Thursday, 1 June 2017

Lay of the Land (and other such myths) a review by Selina Oakes




The perimeters of our cultural and societal landscapes are breached in Victoria Lucas's major solo exhibition. Continuing its multi-faceted journey – previously touring to HOME in Manchester and the London Art Fair – Lay of the Land (and other such myths) evolves into its latest incarnation within the confines of AirSpace Gallery. Working with Mark Devereux Projects to curate an immersive installation, the Sheffield-based artist has created a glamorous and cinematic dystopian terrain with a city specific soundscape that examines both female representation and the urban wastelands that lay within our blindspots.

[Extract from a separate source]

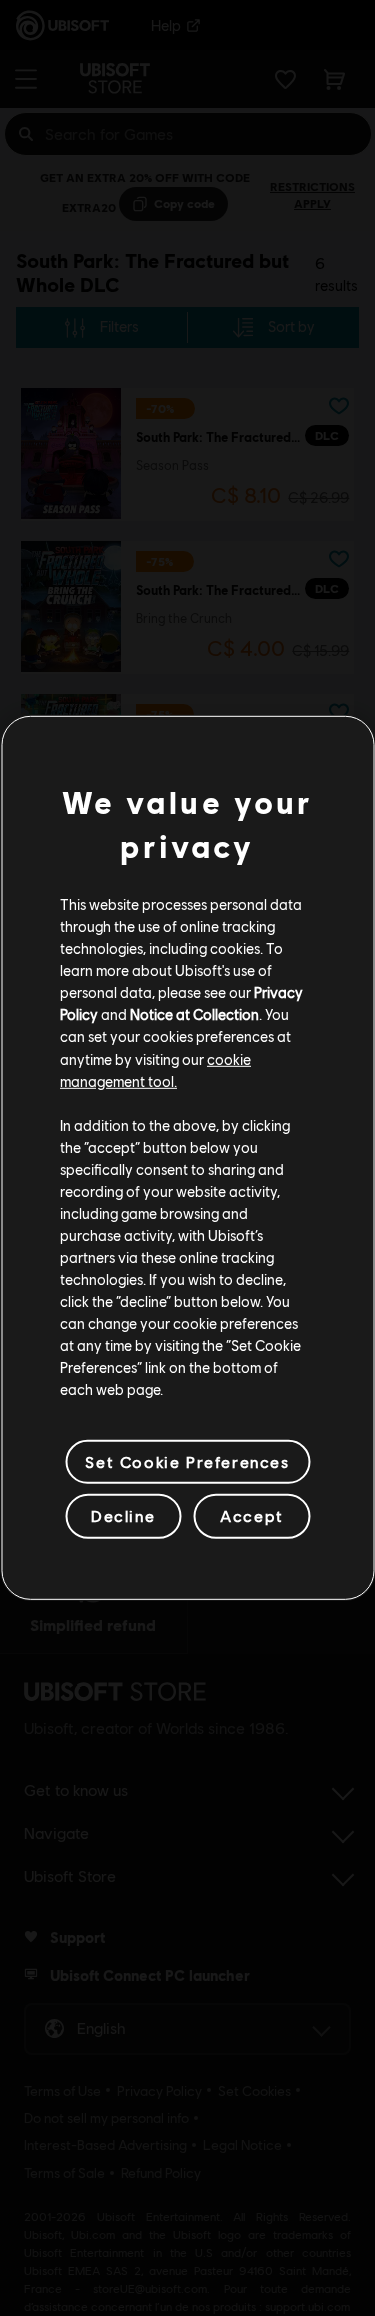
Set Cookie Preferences (187, 1461)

Adopting the notion of life beyond conformity from JG Ballard's 1974 novel, Concrete Island, Lucas's project is littered with Westernised histories and remnants of the female form. Comprised of photographic prints, video compositions, gleaming boulders and sound works – all of which appear sublimely psychedelic, bar a pile of plundered brownfield rubble – Lay of the Land reframes visual and textual signifiers into an engaging, critical discourse. From the moment you pass the gallery's window, you recognise that another world, or way of living, awaits.

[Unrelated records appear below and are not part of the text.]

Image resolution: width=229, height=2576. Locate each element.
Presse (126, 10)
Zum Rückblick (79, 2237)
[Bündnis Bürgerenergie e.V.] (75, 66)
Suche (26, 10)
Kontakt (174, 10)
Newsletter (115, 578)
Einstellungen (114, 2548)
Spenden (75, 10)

The spectral colours of Psychedelic Western #3 (2015) provide a rich exhibition excerpt – its vibrant and effervescent depictions of the Alabama hills are repeated in the show's wall-sized prints and theatrical screens. A feminine sigh welcomes you into the space, while deceptively light boulders – made from layers of polystyrene, fibreglass and jesmonite – catch your eye as they glisten under the gallery's spotlights. Drawn to their weighty surface and scale, the viewer is encouraged to delve between the crevices of this 'fool's gold' that lay propped in a state of poised instability.

Calling to mind the work of Pipilotti Rist are videos on flat-screen monitors presenting
disembodied mouths floating across near-iridescent martian landscapes. Imaginary Voice #1 and #2 (2016) exude sensually-charged colours amongst digitally engineered anamorphic forms. Likewise, Body / Image #1 (2016) overlays feminine remnants over a grassy scene punctuated by a rock-face that resembles an atomic mushroom cloud. An apocalyptic break-down of digital matter makes way for a disseminated aesthetic that questions the infiltration of the virtual into our everyday realities. The digital-self abuses our perceptions and blends femininity's realities with falsities.

Providing a 'way-in' to an alternative reality is Concrete Island (2017). Comprised of an ultra-violet backdrop – part Stoke brownfield, part Lanzarote – it invites viewers to lay on one of two concrete benches; each measuring the average height of a woman in the UK. Laying across these cold, minimalist slabs, the audience is enlivened by a pre-recorded soundscape by vocalists through a set of headphones. The notion of the female fighting against 'dominant culture' is evident in the pitching of an all-female harmony against dormant blocks that mimic the sculptures of Donald Judd or Carl Andre.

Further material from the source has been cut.